>>>
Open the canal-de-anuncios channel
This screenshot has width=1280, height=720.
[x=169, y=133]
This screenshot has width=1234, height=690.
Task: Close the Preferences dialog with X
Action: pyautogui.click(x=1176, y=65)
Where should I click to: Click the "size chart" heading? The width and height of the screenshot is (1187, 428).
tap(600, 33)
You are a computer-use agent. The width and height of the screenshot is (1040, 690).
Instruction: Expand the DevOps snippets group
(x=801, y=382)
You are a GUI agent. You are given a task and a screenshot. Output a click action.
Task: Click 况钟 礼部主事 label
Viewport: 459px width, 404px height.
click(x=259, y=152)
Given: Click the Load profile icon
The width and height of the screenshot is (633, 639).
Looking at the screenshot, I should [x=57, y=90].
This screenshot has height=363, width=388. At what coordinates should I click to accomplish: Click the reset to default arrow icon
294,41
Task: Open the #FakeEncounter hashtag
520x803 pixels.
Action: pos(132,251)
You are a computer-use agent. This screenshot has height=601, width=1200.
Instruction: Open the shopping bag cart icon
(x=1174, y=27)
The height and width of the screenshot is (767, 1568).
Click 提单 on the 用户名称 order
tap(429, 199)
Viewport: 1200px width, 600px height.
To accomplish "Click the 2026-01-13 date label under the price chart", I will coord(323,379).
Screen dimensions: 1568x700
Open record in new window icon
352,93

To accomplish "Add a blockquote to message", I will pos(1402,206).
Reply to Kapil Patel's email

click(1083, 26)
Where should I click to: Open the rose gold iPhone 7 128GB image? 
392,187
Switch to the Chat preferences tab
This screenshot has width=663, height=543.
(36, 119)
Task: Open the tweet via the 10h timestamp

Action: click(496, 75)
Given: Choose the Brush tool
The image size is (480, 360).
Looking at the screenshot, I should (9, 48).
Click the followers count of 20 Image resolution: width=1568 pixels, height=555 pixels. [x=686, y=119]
<<<
Exercise objective: Restate the records above verbatim, omitting no line.

Result of the task:
Open the canal-de-anuncios channel
This screenshot has width=1280, height=720.
[x=169, y=133]
This screenshot has width=1234, height=690.
Task: Close the Preferences dialog with X
Action: pyautogui.click(x=1176, y=65)
Where should I click to: Click the "size chart" heading? The width and height of the screenshot is (1187, 428).
tap(600, 33)
You are a computer-use agent. The width and height of the screenshot is (1040, 690).
Instruction: Expand the DevOps snippets group
(x=801, y=382)
You are a GUI agent. You are given a task and a screenshot. Output a click action.
Task: Click 况钟 礼部主事 label
Viewport: 459px width, 404px height.
click(x=259, y=152)
Given: Click the Load profile icon
The width and height of the screenshot is (633, 639).
Looking at the screenshot, I should [x=57, y=90].
This screenshot has height=363, width=388. At what coordinates should I click to accomplish: Click the reset to default arrow icon
294,41
Task: Open the #FakeEncounter hashtag
520x803 pixels.
Action: pos(132,251)
You are a computer-use agent. This screenshot has height=601, width=1200.
Instruction: Open the shopping bag cart icon
(x=1174, y=27)
The height and width of the screenshot is (767, 1568).
Click 提单 on the 用户名称 order
tap(429, 199)
Viewport: 1200px width, 600px height.
To accomplish "Click the 2026-01-13 date label under the price chart", I will coord(323,379).
Screen dimensions: 1568x700
Open record in new window icon
352,93

To accomplish "Add a blockquote to message", I will pos(1402,206).
Reply to Kapil Patel's email

click(1083, 26)
Where should I click to: Open the rose gold iPhone 7 128GB image? 
392,187
Switch to the Chat preferences tab
This screenshot has width=663, height=543.
(36, 119)
Task: Open the tweet via the 10h timestamp

Action: click(496, 75)
Given: Choose the Brush tool
The image size is (480, 360).
Looking at the screenshot, I should (9, 48).
Click the followers count of 20 Image resolution: width=1568 pixels, height=555 pixels. [x=686, y=119]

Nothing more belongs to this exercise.